Word and element location data:
□ □ □ □ □

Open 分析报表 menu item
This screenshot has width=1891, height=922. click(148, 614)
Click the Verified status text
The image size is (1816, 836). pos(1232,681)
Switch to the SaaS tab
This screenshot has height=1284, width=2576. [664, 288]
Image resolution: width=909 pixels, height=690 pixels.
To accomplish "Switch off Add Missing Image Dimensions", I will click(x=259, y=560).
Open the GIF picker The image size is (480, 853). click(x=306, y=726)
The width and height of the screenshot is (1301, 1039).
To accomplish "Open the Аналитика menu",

□ □ □ □ □

*Work to do*
Output every row above without changing a single character.

*Output for this exercise*
Open 分析报表 menu item
This screenshot has width=1891, height=922. click(148, 614)
Click the Verified status text
The image size is (1816, 836). pos(1232,681)
Switch to the SaaS tab
This screenshot has height=1284, width=2576. [664, 288]
Image resolution: width=909 pixels, height=690 pixels.
To accomplish "Switch off Add Missing Image Dimensions", I will click(x=259, y=560).
Open the GIF picker The image size is (480, 853). click(x=306, y=726)
The width and height of the screenshot is (1301, 1039).
To accomplish "Open the Аналитика menu",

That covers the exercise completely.